■ **STUDIENTEXT**
Plus Badisches Staatstheater Karlsruhe

Wie ein Schiedsgericht Intendant Peter Spuhler rehabilitierte

Die fristlose Kündigung hatte keinen Bestand. Die Aufklärung erfolgte dank hartnäckiger Fragen der FDP.

09.07.2022 UPDATE: 09.07.2022 06:00 Uhr 3 Minuten, 26 Sekunden
Ein Bild aus offensichtlich besseren Zeiten: Die spätere Wissenschaftsministerin Theresia Bauer mit dem damaligen Intendanten des Heidelberger Theaters, Peter Spuhler, im Jahr 2010. Eine Dekade später gab es die fristlose Kündigung, die aber keinen Bestand hatte. Archivfoto: Kresin

Von Klaus Welzel

Heidelberg. Den 7. Juli 2021 wird Peter Spuhler nicht so schnell vergessen. Nicht, weil es sein 56. Geburtstag war. Sondern, weil sein Arbeitgeber ihn an diesem Tag fristlos vor die Tür setzte.

Es war der unrühmliche Höhepunkt eines bühnenreifen Dramas am Badischen Staatstheater in Karlsruhe. Die Hauptrolle hatte Generalintendant Spuhler inne, der das Haus in seiner zehnjährigen Intendanz künstlerisch weit nach vorne gebracht und dabei die Besucherzahlen erhöht hatte. Doch intern knirschte es. Der Personalrat ging an die Öffentlichkeit, Mitarbeiter demonstrierten. Bestaunt wurde nicht mehr die hohe, vielfach prämierte Kunst, sondern ein Netz aus Intrigen und Anschuldigungen. Ein Eklat mit bundesweiter Aufmerksamkeit.

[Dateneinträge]

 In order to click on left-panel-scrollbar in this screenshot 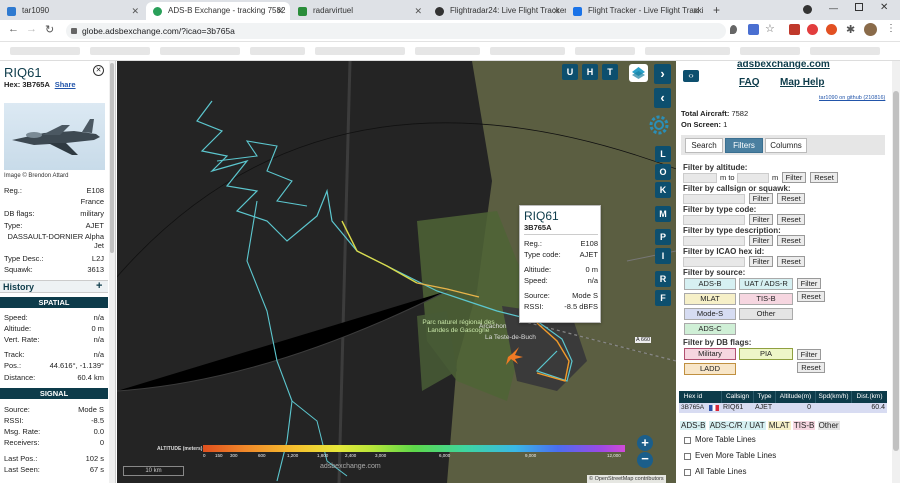, I will do `click(112, 272)`.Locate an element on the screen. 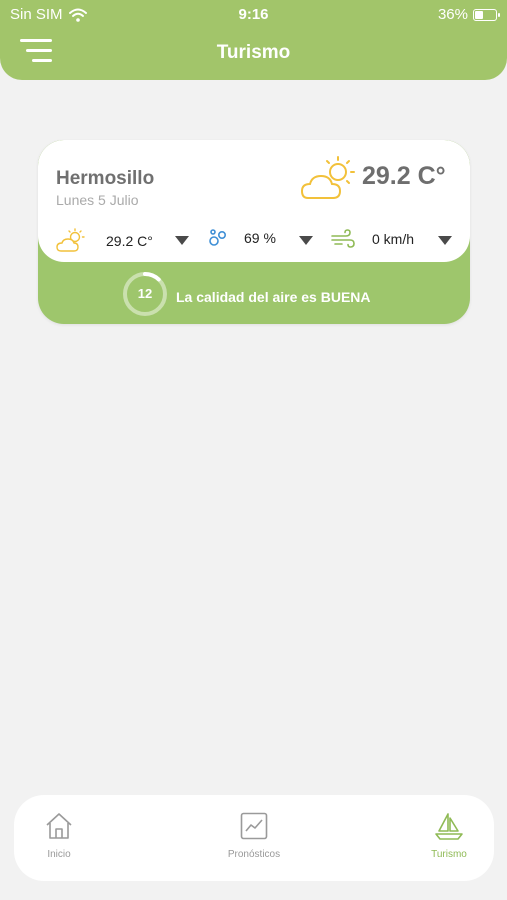  app-header: Sin SIM 9:16 36% Turismo is located at coordinates (254, 40). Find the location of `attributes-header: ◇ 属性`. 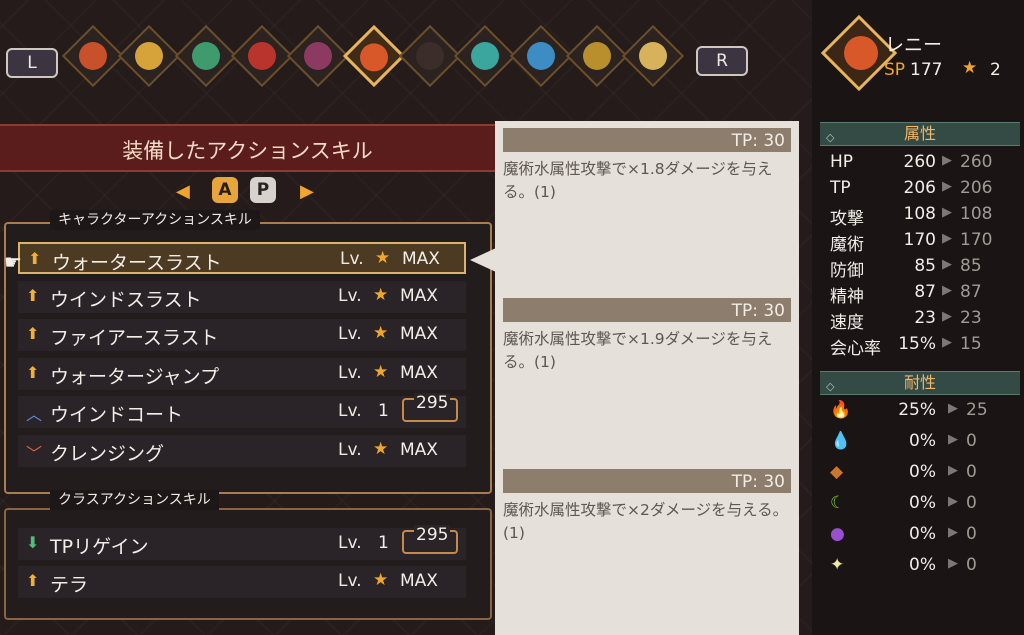

attributes-header: ◇ 属性 is located at coordinates (920, 134).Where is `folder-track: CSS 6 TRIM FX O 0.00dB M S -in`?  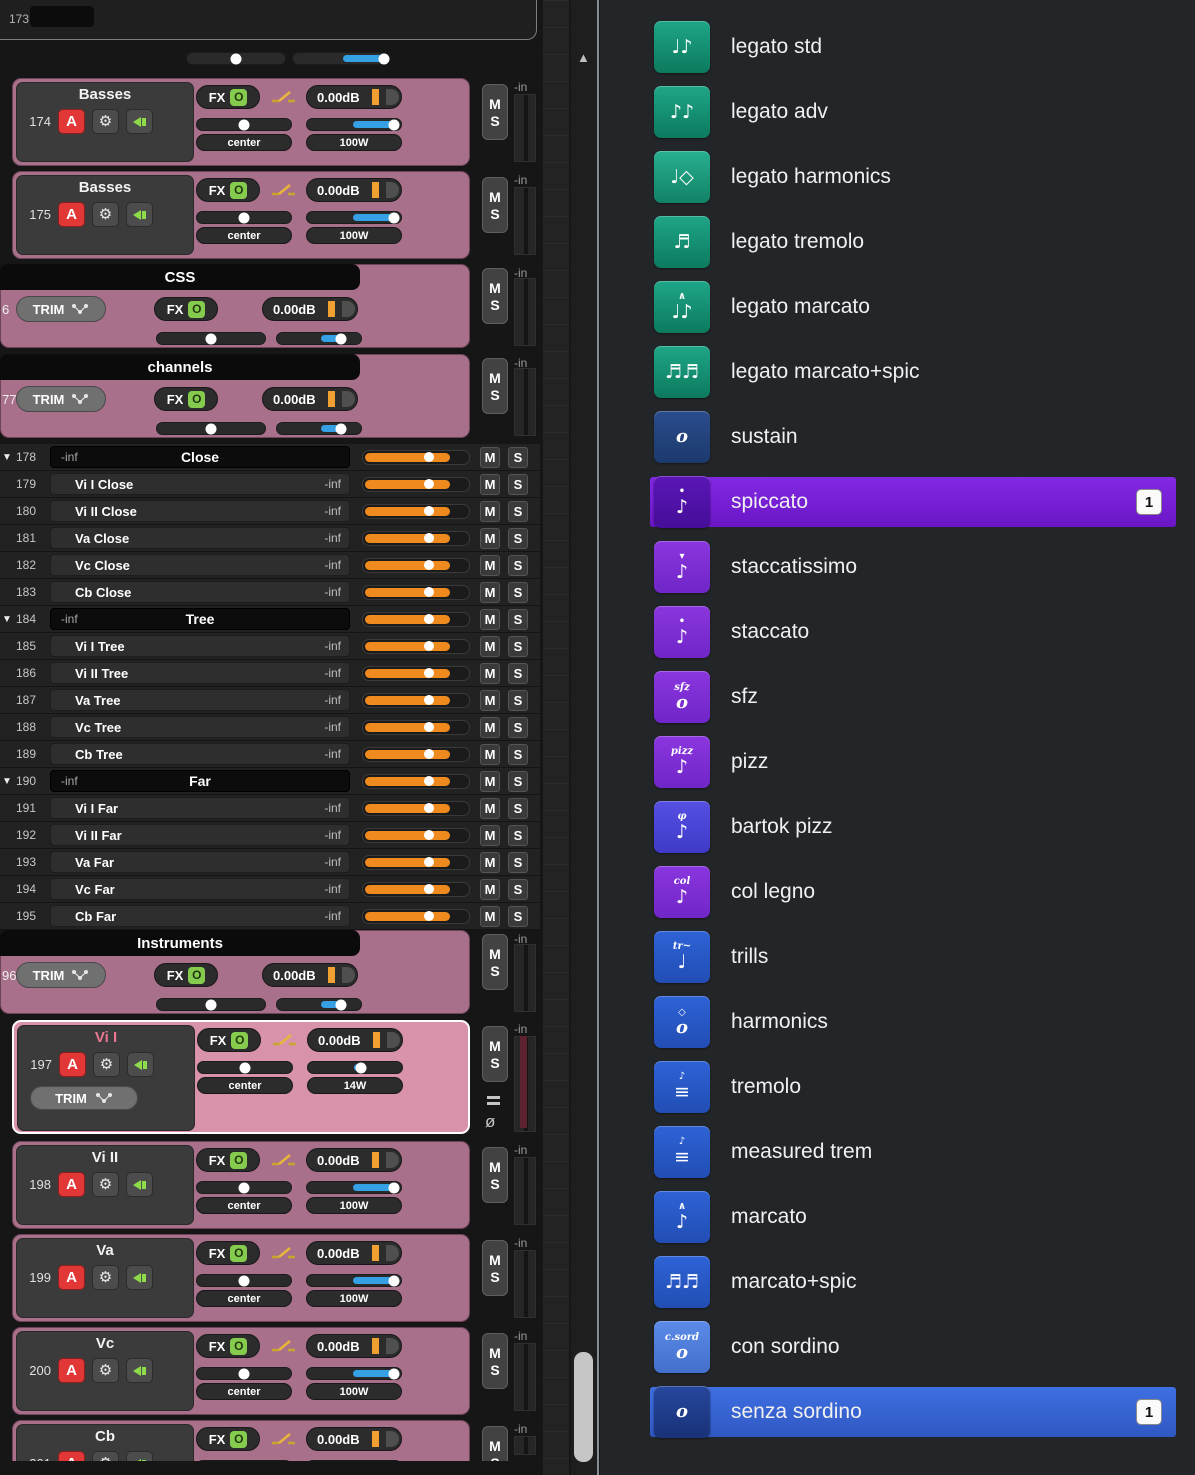 folder-track: CSS 6 TRIM FX O 0.00dB M S -in is located at coordinates (270, 307).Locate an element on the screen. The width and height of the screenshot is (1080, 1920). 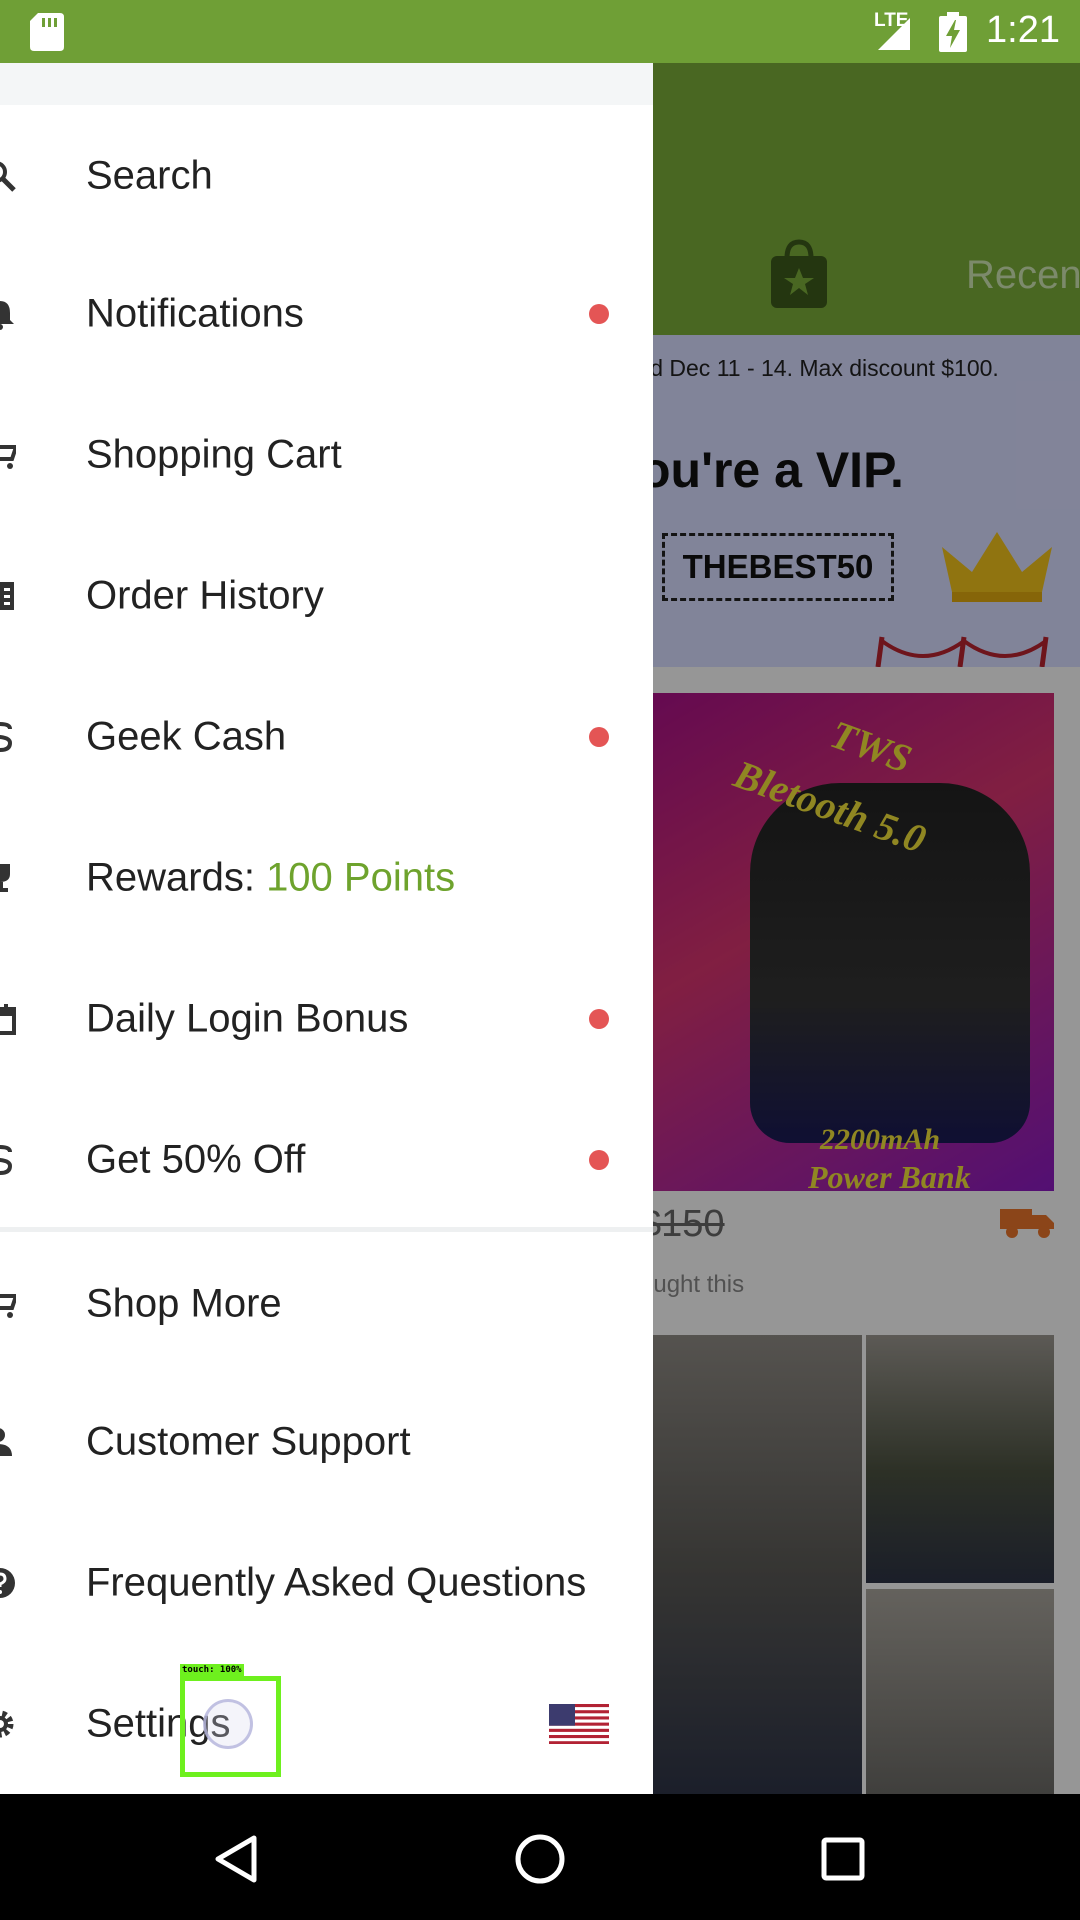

■ **ARBEITSAUFTRAG A**
An welchem Tag wurde Peter Spuhler laut dem Artikel über Peter Spuhler fristlos gekündigt?
■ **ARBEITSAUFTRAG B**
Setze bitte den Artikel über Peter Spuhler nach seinem letzten Satz fort.

■ **ERGEBNIS A**
Am 7. Juli 2021, seinem 56. Geburtstag.

■ **ERGEBNIS B**
Politiker mögen keine Eklats. Und die beiden wichtigsten Chefs von Spuhler waren Politiker. Für die Spitze des Verwaltungsrates des Staatstheaters standen damals – wir schreiben November 2020 – wichtige Wahlen bevor: Die Grüne Wissenschaftsministerin Theresia Bauer hatte im März 2021 eine Landtagswahl zu gewinnen, und der Karlsruher Oberbürgermeister Frank Mentrup (SPD), wollte am 7. Dezember 2020 wiedergewählt werden.

Der Druck war groß, die Rückendeckung nicht. So kam es, dass sich Spuhler im November 2020 bereit erklärte, seinen erst kurz zuvor bis ins Jahr 2026 verlängerten Vertrag vorzeitig aufzulösen. Das Aufsichtsgremium und der Intendant verabredeten, sich in den nächsten Monaten über die Details zu einigen. So teilte es Bauer im Anschluss vor der Presse mit. Geplantes Arbeitsende: der 31. Juli 2021.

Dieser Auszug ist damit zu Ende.